# Generating BPE Tokenizer

> Sentences were encoded using byte-pair encoding, which has a shared source-target vocabulary of about 37000 tokens.
>
>
> — [*Attention Is All You Need* by Vaswani et al. (2017)](https://arxiv.org/abs/1706.03762)

Key details:
* A single BPE tokenizer was used for both the source and target.

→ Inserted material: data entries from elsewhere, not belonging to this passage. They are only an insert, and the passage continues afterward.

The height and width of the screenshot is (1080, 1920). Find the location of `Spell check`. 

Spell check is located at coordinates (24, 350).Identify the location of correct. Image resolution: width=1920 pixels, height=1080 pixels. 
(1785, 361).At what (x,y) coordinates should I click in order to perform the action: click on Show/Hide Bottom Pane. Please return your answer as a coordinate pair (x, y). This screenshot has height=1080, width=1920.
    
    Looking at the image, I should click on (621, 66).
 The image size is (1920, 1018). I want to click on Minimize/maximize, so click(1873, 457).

We will do the same.
* The vocabulary size was 37000. In our case we are going to limit our vocabularly to 8000 tokens.

## Imports

In [20]:
import sys
import os

import tensorflow as tf
import tensorflow_text as text
import tensorflow_datasets as tfds

root_path = os.path.abspath(os.path.join('..'))
if root_path not in sys.path:
    sys.path.append(root_path)

import src.utils.byte_pair_encoding_tokenizer as bpe

## Download the dataset

In [21]:
dataset, _ = tfds.load('ted_hrlr_translate/pt_to_en', with_info=True)

## Generate a corpus

As the tokenizer vocabulary is shared between the source and target, we are going to create a corpus from our dataset that includes both the source and targets.

In [22]:
corpus_generator = (
    sentence.decode('utf-8')  # Decoding bytes to string
    for example in dataset['train']
    for sentence in (example['pt'].numpy(), example['en'].numpy())
)

## Generate vocabulary and merge rules

In [None]:
vocab, merge_rules = bpe.bpe_from_dataset(
    corpus_generator,
    8000,
    ["[PAD]", "[UNK]", "[START]", "[END]"]
)

## Save vocabulary and merge rules

In [None]:
bpe.save("bpe_tokenizers/ted_hrlr_translate_pt_to_en", vocab, merge_rules)